[Your objective] Beginning at the line with "Viewport: 1010px width, 701px", please repeat each line exactly through the end of the records below, including that first line and the last, but no pictures.

Start of Data to examine

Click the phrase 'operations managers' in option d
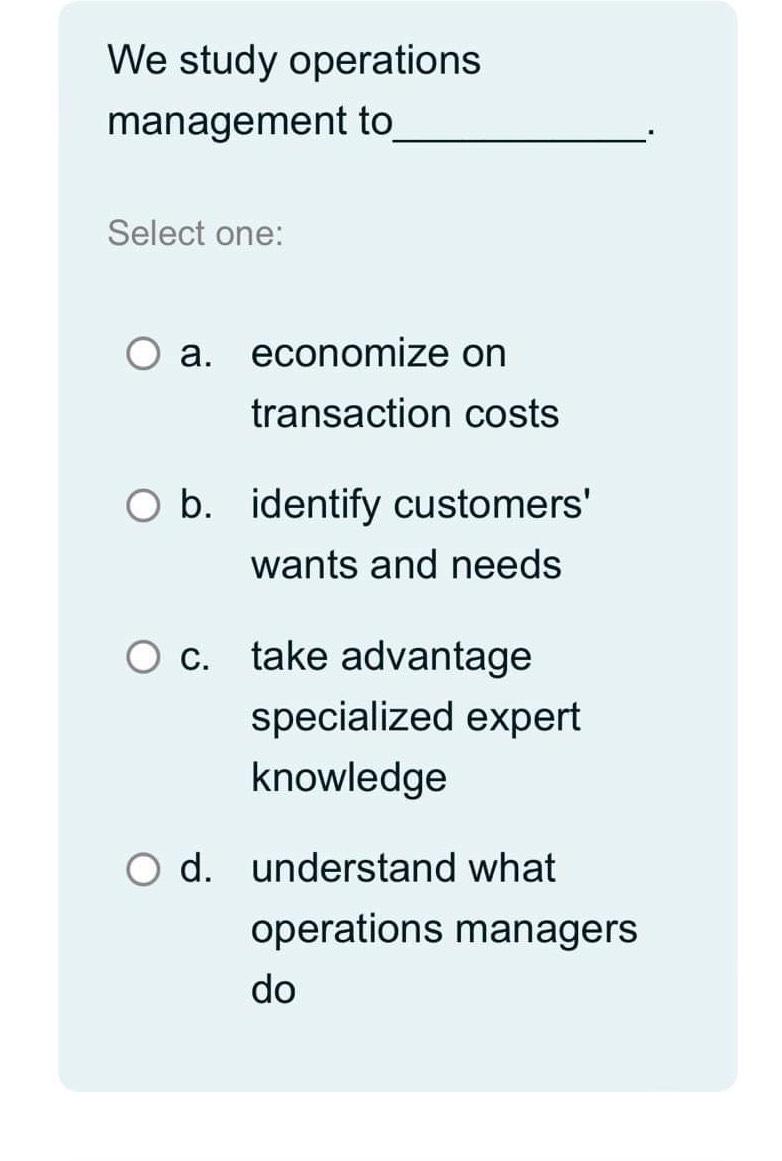782x1161 pixels. point(443,929)
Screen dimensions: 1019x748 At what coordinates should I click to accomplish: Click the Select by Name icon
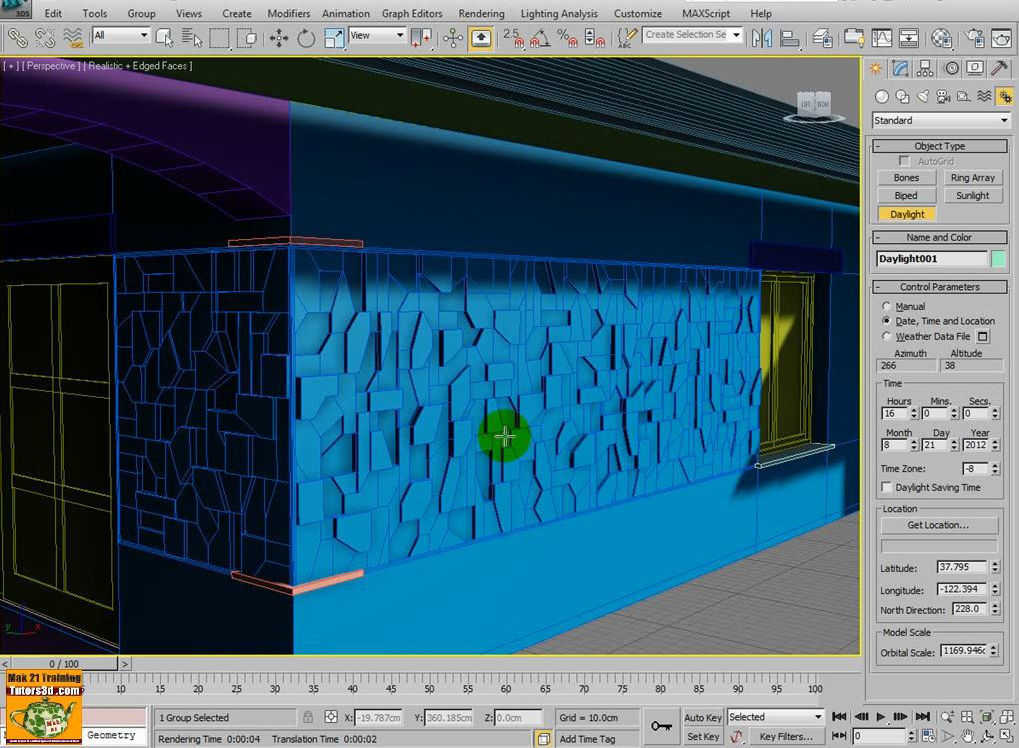192,38

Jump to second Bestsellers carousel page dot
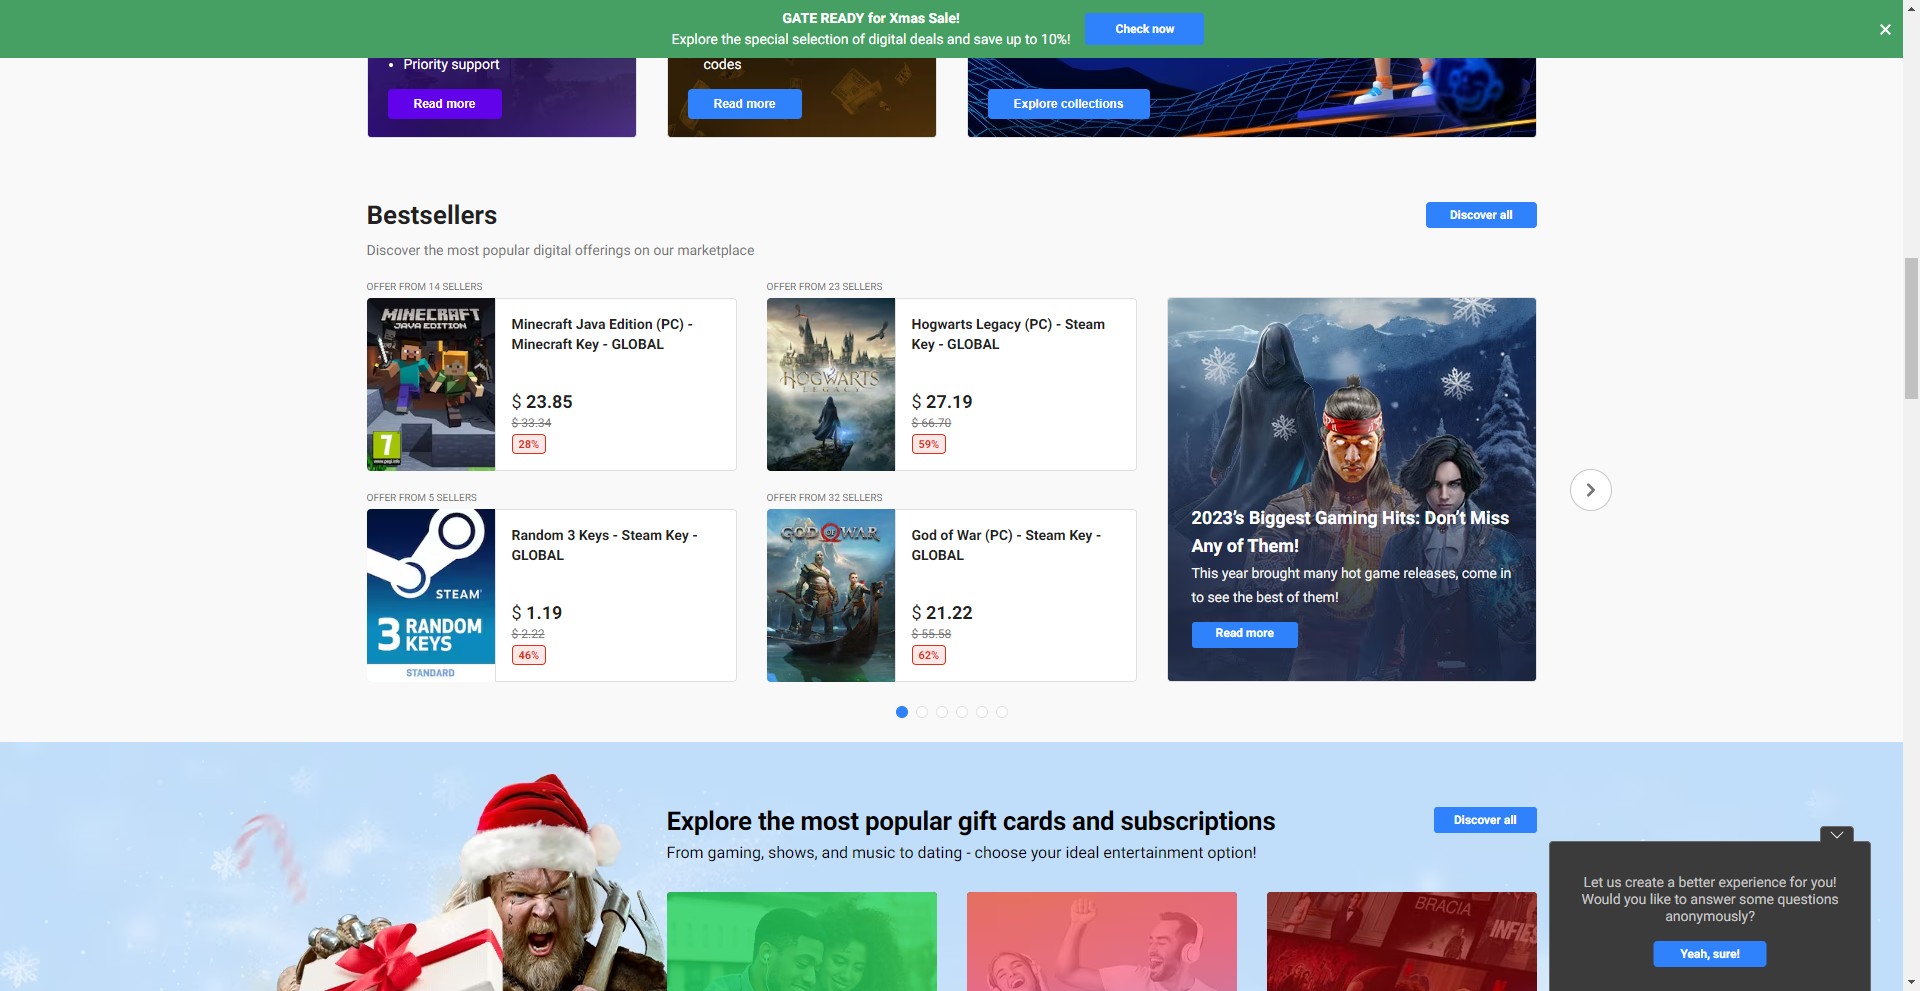click(922, 712)
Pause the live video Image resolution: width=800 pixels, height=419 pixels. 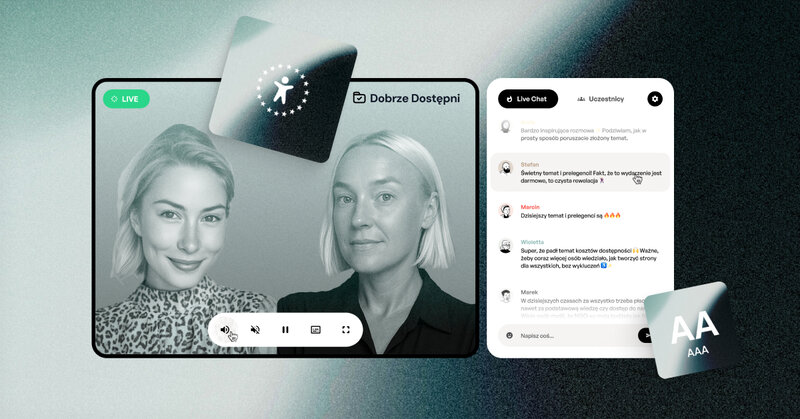coord(285,329)
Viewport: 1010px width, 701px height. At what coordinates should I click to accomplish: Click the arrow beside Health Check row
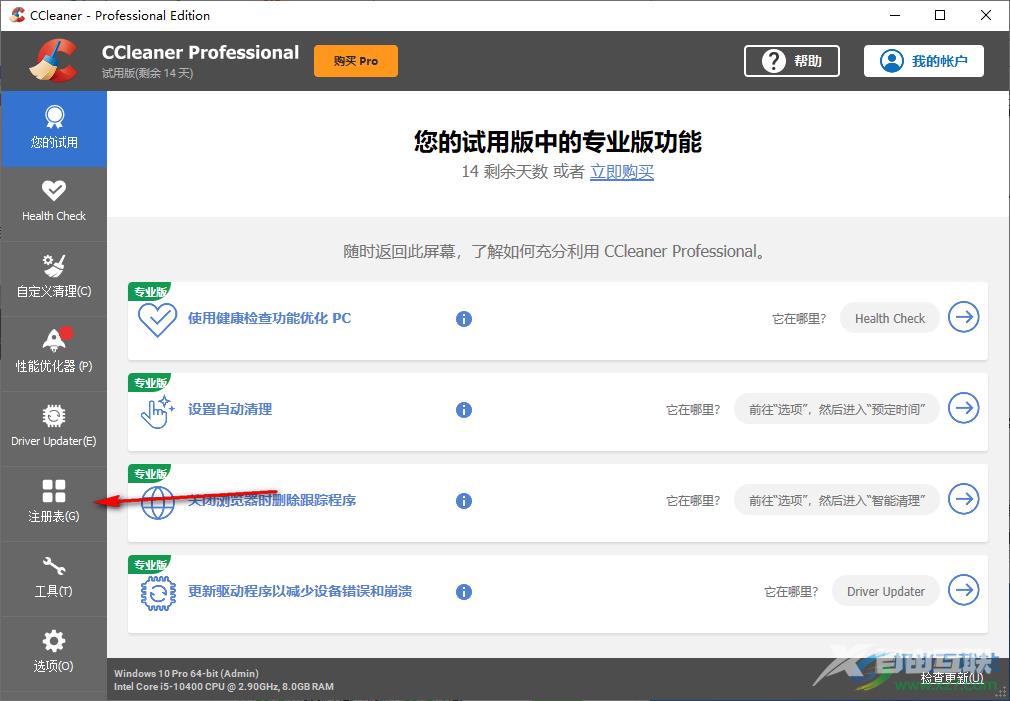[x=963, y=317]
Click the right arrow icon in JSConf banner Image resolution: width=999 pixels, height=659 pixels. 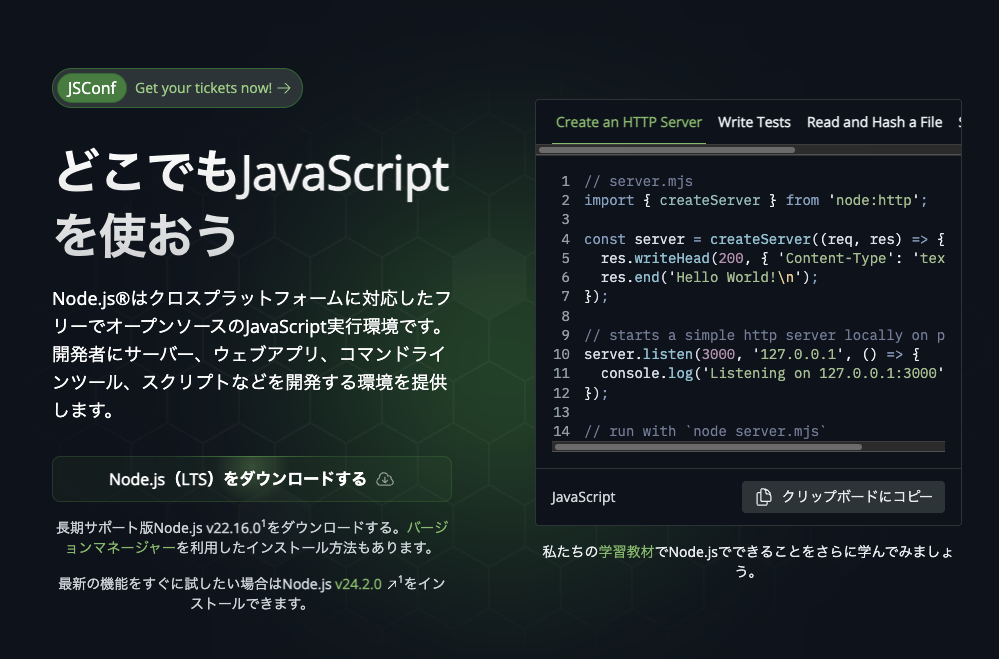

End of Data to examine

[Answer to this task]
Viewport: 1010px width, 701px height. At what coordinates should I click to accomplish: Click the arrow beside Health Check row
[x=963, y=317]
Click the right arrow icon in JSConf banner Image resolution: width=999 pixels, height=659 pixels. 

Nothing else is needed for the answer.